- Jan 26, 2013
I would personally call myself wealthy, but Bernie Sanders would look at my finances and categorize me in his “1%” that he criticizes, so I guess I can answer.We have a company in Canada called Maple Leaf and they have a line of products called Prime. The deal on chicken breasts is two packs for $20 and each pack contains four chicken breasts. Today I found they only have three now and the price is the same
I'm already in the process of refusing to pay the price for certain things. If I have to add chicken breasts to it, so be it.
I'm curious how the more wealthy people in this thread react to inflation. If you're prepared and wealthy and it doesn't ruin your lifestyle, do you continue to pay without a second thought? Or do you get as outraged as the rest of us and take a stand refusing to buy certain things just on principle?
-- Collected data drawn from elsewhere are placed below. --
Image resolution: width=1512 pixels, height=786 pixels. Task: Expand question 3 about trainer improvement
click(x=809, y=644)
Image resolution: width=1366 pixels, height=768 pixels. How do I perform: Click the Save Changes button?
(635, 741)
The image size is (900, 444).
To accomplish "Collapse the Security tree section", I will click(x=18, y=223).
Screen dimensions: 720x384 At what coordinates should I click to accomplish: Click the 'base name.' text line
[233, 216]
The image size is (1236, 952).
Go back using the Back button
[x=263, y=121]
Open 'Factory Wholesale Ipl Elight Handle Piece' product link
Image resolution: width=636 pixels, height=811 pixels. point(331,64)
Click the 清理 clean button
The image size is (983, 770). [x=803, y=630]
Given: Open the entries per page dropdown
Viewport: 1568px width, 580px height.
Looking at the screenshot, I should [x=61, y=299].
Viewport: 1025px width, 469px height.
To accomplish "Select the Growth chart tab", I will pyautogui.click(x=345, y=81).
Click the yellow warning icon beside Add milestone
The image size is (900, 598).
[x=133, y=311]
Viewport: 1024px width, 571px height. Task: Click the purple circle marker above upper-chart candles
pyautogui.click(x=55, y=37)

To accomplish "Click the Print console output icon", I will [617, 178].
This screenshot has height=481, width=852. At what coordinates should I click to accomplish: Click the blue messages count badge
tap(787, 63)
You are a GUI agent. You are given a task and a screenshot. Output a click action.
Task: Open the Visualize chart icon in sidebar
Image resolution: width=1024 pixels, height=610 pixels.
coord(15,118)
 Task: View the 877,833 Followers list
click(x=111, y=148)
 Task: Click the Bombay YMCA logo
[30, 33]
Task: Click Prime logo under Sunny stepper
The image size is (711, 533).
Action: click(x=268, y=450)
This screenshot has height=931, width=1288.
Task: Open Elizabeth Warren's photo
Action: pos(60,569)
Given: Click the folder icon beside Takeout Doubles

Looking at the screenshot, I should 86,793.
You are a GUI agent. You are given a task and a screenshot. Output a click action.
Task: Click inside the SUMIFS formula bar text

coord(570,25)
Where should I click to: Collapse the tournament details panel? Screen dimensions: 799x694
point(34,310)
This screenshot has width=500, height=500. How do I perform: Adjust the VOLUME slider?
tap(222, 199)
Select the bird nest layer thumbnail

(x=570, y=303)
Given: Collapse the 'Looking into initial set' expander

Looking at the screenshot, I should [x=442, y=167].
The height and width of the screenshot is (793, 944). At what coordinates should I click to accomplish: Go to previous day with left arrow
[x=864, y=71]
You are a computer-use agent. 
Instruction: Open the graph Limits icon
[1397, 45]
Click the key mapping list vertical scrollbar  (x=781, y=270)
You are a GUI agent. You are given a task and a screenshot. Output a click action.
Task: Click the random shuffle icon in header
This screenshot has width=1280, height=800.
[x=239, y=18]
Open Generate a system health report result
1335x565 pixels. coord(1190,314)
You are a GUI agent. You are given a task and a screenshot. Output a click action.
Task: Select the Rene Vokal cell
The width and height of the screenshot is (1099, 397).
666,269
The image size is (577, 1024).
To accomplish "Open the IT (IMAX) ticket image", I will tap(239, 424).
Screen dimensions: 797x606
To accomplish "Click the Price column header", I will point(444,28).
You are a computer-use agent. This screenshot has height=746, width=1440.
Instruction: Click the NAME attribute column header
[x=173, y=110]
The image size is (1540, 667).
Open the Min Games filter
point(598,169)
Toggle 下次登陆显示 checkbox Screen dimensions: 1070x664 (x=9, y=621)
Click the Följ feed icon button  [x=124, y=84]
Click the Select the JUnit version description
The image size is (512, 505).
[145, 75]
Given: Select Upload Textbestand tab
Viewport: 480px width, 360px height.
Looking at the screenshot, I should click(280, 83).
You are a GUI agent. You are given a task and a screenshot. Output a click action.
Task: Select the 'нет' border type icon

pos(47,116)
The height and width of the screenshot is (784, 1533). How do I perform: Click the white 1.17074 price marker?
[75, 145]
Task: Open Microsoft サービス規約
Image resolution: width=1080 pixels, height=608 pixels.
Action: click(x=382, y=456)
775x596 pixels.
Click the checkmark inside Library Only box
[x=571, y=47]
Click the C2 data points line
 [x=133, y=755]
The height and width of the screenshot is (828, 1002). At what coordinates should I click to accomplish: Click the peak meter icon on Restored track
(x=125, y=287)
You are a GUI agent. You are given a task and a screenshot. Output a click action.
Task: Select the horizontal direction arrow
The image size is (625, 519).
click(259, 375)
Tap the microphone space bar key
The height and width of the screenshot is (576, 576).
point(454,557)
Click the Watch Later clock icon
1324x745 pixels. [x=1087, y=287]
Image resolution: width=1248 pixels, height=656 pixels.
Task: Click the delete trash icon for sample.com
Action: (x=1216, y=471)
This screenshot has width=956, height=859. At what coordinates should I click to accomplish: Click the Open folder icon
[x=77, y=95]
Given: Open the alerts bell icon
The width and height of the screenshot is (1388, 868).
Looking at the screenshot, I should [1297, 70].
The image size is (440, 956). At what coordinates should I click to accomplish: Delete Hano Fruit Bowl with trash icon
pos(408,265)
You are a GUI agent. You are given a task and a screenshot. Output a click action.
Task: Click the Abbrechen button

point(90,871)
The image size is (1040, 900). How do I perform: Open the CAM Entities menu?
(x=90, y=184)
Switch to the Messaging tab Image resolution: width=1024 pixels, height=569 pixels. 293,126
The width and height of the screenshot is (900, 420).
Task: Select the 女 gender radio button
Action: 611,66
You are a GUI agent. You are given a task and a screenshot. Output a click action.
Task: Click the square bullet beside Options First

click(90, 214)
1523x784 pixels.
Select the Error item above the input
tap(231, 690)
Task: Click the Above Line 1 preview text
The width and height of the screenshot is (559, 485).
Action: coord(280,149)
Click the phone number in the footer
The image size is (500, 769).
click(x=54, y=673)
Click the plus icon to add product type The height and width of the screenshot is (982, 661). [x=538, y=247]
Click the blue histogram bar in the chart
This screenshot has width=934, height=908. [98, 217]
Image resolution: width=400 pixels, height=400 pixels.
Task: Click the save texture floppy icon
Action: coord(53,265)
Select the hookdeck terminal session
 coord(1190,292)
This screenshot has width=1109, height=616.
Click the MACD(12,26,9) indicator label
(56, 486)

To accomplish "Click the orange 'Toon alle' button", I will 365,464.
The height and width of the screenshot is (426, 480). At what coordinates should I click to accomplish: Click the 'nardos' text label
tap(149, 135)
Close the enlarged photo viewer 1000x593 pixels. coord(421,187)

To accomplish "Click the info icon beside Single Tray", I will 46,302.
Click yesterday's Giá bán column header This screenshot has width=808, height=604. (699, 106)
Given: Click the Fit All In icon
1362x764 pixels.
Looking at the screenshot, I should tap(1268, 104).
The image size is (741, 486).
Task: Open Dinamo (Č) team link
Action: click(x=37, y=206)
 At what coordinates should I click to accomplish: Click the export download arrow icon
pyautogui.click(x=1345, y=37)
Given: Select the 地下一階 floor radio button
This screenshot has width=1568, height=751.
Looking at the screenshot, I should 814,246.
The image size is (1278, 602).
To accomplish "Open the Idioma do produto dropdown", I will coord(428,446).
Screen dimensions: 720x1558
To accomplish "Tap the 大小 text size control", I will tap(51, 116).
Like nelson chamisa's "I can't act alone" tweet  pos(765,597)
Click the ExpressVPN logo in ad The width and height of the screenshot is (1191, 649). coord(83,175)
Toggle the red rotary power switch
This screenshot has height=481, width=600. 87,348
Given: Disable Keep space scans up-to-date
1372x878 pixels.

The reality is that even with loads of disposable income, I’ve always acted like the broke kid I was years ago. We only own two cars, a Mitsubishi and a Mazda that we bought used. Our monthly overhead for ALL bills is under $3k/month as a family, so im living on a fraction of my take home. No debt burden to speak of at all, I live far below my means.
I organize my finances such that I first attribute a mandatory amount automatically to savings, investments, and speculation (I love crypto). After that, I pay my bills.
Everything after that I do whatever the hell I want with, including buying high dollar food, travel, electronics, whatever.
If I get an abnormally high commission check or bonus, I’ll contribute far more to savings/investments.
My wife doesn’t make as much, but it’s a healthy amount over $100k. I have no idea what she does with her money lol I don’t make her contribute to bills. She doesn’t buy much and still shops for clothes at Ross and TJ Max, I think she just stuffs it into an account for my stepson/her sons college.